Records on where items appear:

━━━━

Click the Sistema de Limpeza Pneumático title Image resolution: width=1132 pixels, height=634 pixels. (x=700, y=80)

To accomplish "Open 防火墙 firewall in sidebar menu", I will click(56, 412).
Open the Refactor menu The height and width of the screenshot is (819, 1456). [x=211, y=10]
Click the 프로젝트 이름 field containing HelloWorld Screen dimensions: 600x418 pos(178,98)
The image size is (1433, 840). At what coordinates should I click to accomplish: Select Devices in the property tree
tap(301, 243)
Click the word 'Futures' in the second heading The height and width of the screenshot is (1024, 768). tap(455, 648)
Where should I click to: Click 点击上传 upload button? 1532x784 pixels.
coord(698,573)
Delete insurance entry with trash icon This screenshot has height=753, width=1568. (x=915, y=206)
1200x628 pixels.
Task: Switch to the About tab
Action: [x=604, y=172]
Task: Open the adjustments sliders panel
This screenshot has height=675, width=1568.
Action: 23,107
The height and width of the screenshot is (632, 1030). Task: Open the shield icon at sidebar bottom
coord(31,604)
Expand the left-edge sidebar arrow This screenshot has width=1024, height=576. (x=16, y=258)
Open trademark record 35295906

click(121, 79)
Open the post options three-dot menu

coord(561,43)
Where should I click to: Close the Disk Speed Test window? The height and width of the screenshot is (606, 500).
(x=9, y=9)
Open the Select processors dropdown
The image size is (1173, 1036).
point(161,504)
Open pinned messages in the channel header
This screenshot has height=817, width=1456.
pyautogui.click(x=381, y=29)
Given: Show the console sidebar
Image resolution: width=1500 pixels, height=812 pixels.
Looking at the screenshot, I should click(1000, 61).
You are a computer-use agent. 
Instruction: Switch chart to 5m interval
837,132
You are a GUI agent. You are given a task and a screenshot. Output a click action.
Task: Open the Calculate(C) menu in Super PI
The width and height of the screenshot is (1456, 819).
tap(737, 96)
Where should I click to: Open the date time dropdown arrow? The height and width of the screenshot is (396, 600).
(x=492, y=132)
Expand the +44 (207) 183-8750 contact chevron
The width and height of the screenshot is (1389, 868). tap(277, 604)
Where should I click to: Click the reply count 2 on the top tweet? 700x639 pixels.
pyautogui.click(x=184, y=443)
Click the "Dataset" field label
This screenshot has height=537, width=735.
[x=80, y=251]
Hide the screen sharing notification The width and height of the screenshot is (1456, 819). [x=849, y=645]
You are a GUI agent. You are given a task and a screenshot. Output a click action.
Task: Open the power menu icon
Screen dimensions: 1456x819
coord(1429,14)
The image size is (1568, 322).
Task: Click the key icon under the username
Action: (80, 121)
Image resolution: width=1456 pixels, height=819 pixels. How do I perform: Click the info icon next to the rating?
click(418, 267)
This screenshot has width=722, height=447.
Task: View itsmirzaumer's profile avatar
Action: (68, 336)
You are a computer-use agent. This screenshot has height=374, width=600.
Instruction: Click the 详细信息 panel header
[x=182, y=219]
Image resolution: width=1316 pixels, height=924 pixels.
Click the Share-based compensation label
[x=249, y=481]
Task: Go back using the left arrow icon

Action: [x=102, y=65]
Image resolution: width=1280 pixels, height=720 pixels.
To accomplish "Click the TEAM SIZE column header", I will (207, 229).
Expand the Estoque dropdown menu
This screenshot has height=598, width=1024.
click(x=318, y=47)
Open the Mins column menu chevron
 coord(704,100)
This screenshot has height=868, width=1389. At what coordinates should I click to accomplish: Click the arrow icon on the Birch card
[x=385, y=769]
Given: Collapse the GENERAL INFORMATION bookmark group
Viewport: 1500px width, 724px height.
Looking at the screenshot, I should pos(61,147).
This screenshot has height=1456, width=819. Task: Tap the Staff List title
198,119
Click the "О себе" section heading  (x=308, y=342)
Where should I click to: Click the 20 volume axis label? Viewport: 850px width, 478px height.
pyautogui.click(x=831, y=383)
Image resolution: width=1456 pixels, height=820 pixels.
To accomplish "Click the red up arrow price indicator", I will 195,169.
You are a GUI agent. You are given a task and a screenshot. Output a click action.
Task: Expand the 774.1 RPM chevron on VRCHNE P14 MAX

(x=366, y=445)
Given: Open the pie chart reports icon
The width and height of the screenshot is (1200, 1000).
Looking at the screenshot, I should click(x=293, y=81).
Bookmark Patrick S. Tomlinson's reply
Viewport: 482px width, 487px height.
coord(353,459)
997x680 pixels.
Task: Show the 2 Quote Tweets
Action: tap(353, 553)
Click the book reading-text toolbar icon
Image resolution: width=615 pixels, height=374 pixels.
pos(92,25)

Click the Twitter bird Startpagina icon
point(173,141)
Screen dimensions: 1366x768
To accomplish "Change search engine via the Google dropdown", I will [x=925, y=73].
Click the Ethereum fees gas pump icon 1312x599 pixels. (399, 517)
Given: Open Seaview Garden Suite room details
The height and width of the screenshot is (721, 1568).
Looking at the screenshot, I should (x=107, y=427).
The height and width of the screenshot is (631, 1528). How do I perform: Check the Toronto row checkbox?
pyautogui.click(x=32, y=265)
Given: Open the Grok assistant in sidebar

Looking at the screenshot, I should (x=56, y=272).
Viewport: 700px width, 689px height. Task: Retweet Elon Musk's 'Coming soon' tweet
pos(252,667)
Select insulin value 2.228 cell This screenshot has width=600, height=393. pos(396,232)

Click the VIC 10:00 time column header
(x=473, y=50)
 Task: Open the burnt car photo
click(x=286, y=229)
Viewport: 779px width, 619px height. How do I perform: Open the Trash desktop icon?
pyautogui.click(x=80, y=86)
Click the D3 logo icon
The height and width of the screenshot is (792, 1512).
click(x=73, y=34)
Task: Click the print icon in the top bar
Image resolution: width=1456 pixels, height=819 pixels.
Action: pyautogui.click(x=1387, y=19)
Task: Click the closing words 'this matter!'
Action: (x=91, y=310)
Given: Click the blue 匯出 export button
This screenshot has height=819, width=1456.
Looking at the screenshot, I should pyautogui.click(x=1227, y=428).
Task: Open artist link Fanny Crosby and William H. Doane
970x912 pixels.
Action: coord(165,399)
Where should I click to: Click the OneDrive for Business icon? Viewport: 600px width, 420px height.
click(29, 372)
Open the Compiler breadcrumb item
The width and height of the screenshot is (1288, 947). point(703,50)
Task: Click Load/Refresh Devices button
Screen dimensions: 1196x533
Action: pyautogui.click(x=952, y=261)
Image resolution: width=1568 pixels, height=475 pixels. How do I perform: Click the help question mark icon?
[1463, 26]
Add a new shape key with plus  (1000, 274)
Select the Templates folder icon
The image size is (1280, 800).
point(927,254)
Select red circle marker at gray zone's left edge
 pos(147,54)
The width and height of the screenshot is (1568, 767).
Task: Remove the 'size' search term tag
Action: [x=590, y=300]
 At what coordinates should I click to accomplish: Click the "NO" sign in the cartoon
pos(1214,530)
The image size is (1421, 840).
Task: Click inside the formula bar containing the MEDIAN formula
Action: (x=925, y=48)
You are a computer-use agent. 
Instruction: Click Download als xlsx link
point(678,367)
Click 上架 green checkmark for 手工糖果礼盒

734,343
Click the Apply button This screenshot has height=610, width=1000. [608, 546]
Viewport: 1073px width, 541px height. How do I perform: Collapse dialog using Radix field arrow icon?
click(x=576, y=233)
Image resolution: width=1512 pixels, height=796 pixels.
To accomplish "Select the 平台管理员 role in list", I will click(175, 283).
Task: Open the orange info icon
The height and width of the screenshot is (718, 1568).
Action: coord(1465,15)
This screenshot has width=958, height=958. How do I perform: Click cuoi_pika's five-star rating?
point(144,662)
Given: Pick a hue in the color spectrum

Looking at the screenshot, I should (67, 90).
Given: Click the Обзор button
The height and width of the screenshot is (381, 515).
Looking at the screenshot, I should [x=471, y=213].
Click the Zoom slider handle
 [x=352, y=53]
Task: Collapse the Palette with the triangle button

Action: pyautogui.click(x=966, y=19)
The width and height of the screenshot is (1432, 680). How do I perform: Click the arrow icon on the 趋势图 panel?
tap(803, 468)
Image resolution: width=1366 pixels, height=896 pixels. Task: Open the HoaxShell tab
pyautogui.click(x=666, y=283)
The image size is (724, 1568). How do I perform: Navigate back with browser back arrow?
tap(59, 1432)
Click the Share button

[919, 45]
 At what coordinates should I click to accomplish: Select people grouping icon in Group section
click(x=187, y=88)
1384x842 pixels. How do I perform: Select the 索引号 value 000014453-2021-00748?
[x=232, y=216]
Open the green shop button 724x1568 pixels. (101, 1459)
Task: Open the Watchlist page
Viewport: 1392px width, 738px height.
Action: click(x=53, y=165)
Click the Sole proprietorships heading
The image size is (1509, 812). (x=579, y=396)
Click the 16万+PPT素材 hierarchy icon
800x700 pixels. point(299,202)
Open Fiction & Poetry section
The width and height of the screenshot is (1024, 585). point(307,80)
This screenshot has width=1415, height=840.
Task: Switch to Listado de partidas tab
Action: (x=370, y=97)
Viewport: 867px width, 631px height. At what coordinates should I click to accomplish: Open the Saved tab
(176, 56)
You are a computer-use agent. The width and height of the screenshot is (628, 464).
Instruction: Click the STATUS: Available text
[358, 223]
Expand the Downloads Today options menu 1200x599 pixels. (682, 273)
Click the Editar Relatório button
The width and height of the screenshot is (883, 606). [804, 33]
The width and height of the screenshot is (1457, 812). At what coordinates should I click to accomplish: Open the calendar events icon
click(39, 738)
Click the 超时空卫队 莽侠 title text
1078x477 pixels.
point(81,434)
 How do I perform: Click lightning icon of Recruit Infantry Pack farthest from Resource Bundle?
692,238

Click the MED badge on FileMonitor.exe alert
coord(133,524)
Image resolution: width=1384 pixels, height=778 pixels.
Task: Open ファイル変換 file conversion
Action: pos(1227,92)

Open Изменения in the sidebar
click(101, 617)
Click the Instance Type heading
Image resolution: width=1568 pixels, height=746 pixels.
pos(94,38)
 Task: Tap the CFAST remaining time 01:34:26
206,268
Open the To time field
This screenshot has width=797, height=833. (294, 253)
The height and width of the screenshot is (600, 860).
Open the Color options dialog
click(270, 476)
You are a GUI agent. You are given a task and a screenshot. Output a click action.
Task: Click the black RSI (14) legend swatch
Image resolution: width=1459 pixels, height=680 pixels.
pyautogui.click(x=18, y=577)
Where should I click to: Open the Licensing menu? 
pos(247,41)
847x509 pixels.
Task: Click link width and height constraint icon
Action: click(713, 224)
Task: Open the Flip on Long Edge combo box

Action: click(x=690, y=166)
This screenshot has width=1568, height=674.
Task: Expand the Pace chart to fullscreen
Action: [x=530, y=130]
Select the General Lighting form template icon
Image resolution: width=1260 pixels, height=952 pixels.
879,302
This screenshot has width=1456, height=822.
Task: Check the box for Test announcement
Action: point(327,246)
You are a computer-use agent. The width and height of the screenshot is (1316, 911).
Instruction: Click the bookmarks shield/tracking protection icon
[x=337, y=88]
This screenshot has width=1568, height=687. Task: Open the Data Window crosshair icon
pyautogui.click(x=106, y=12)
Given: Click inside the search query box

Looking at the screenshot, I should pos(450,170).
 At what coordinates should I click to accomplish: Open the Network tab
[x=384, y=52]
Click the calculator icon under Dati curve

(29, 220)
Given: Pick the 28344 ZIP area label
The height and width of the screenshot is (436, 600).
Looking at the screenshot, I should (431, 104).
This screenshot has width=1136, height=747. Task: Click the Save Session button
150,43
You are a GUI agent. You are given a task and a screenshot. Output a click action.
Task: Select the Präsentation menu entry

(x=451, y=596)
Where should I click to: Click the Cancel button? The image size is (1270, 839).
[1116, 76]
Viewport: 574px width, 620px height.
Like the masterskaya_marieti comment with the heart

━━━━

PROBLEM DETAILS => Copy the records word for word, from the line containing "Task: Click the print icon in the top bar" through the line containing "Action: (x=91, y=310)", including both of those lines.

RESPONSE TO THE EXERCISE =>
Task: Click the print icon in the top bar
Image resolution: width=1456 pixels, height=819 pixels.
Action: pyautogui.click(x=1387, y=19)
Task: Click the closing words 'this matter!'
Action: (x=91, y=310)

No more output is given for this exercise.